Thursday 25 July 2019

Laphroaig Distillery, Islay

The stills
Apparently, Laphroaig is very controversial. You might, I suppose, call it the Marmite of whiskies, since people either love it or hate it. However, as the tasting, at the end of our visit, revealed, you don’t necessarily have to have the smoky, peaty variant since they do have others. For my taste the basic 10-year-old single malt is admirable and the Lore blend very nice indeed.

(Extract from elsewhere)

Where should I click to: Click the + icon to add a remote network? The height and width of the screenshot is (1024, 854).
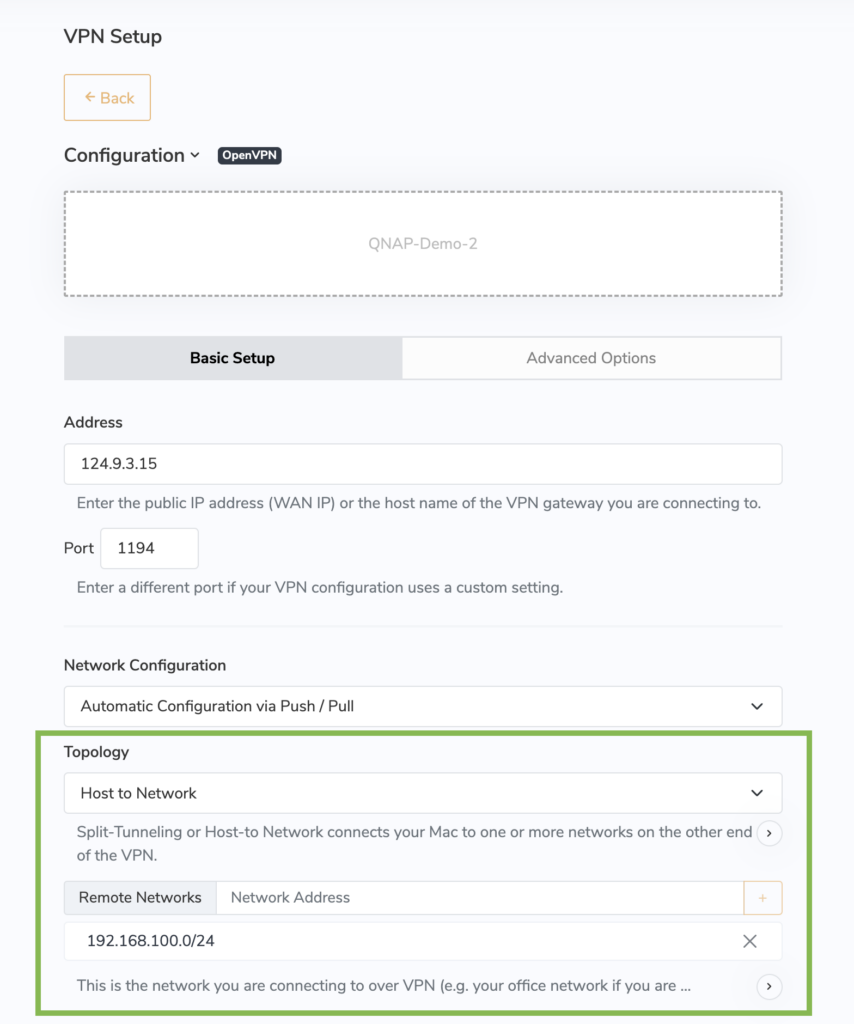(x=763, y=898)
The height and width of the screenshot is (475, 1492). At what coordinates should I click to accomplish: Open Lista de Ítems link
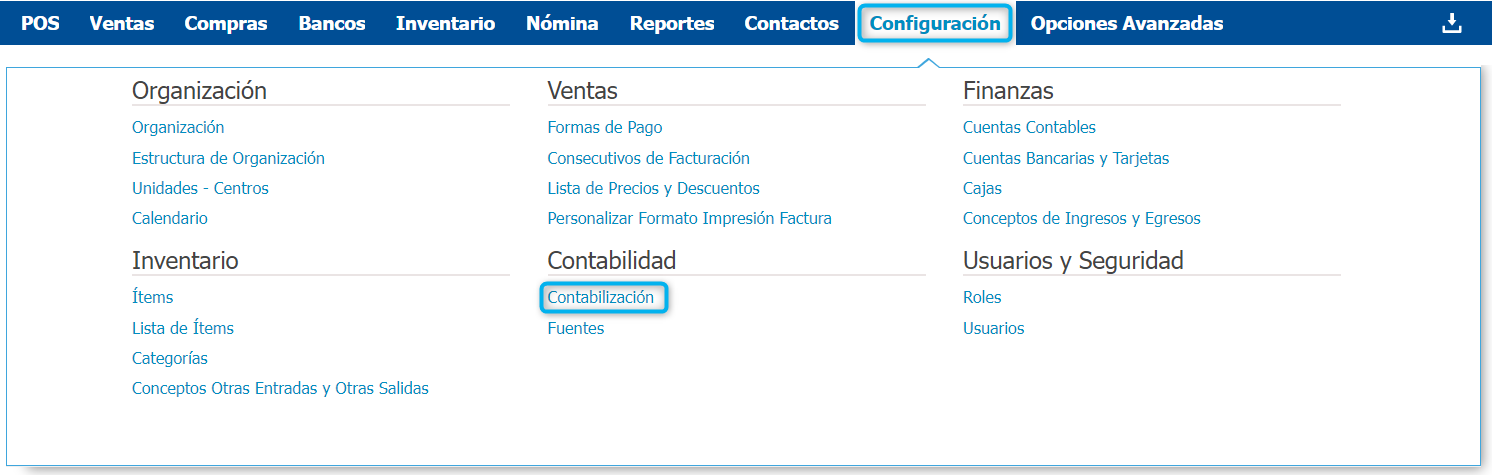(183, 328)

My favourite incident from the distillery’s two hundred year history does not concern its long-running, on again-off again, love-hate relationship with neighbouring Lagavulin, but the remarkable coup of persuading US Customs during the Prohibition era that the contents of the bottles was not whisky but ‘medicinal spirit’. Now that’s what I call marketing! Granted, for a coastal distillery there is always going to be a whiff of seaweed in the air that gives a hint of iodine to the drying barley, but even so…

Barley drying
And it’s English barley! Oh dear, I don’t think they should publicise that too prominently. It appears Scottish barley grows in latitudes too cool and northerly to deliver the required yield. (I write this on the hottest day of the year so far, with temperatures even in Islay expected to reach 30 degrees Celsius). Maybe by the time global warming means I am growing grapes on Sliabh Mannan rather than making hedgerow wines, Scottish arable farmers will be able to open up a new market?

Laphroaig is apparently the only Islay distillery still cutting the peat for its smoking oven by hand. I don’t know how much difference that makes to the whisky, but it does suggest a respect for the old ways that is important to some customers.

I’m told HRH The Prince of Wales is a fan, so I’m in good company.